─── The input ───
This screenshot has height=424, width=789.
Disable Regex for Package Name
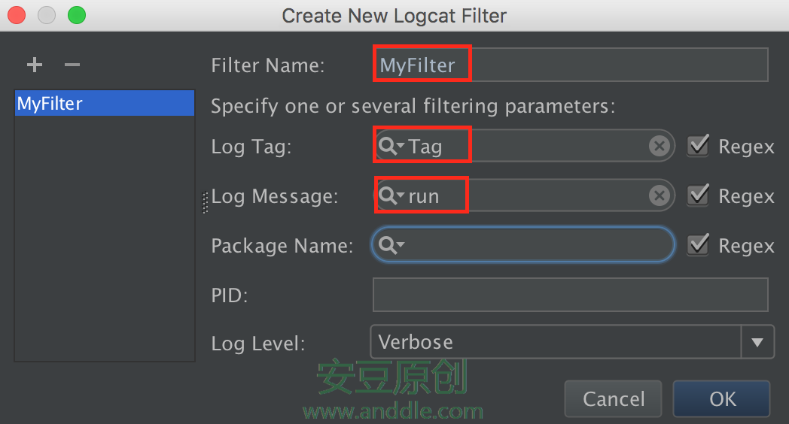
───
─── The input ───
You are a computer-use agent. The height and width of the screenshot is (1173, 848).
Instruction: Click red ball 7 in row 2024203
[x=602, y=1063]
───
─── The input ───
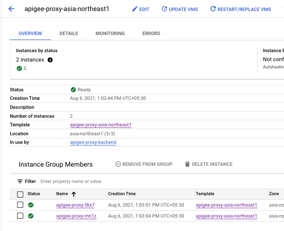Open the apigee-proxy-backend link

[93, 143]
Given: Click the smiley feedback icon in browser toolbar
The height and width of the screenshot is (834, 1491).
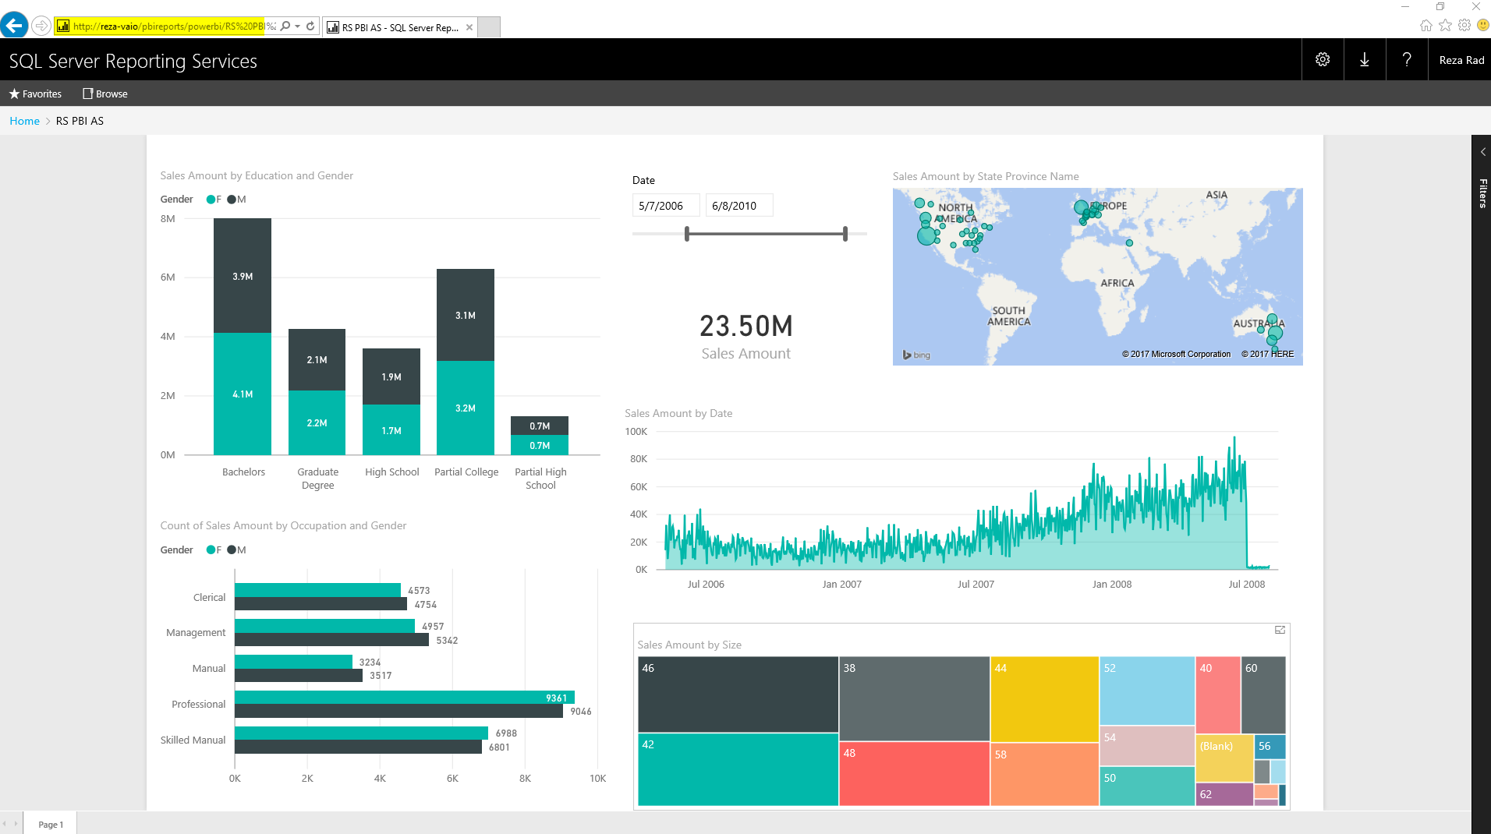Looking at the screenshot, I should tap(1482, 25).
───
_Objective_: Reproduce the lines word for word, starting at the line containing "Given: Click the" and ending at the line containing "Looking at the", both included. Leave out the pictures.

_Solution_:
Given: Click the smiley feedback icon in browser toolbar
The height and width of the screenshot is (834, 1491).
Looking at the screenshot, I should tap(1482, 25).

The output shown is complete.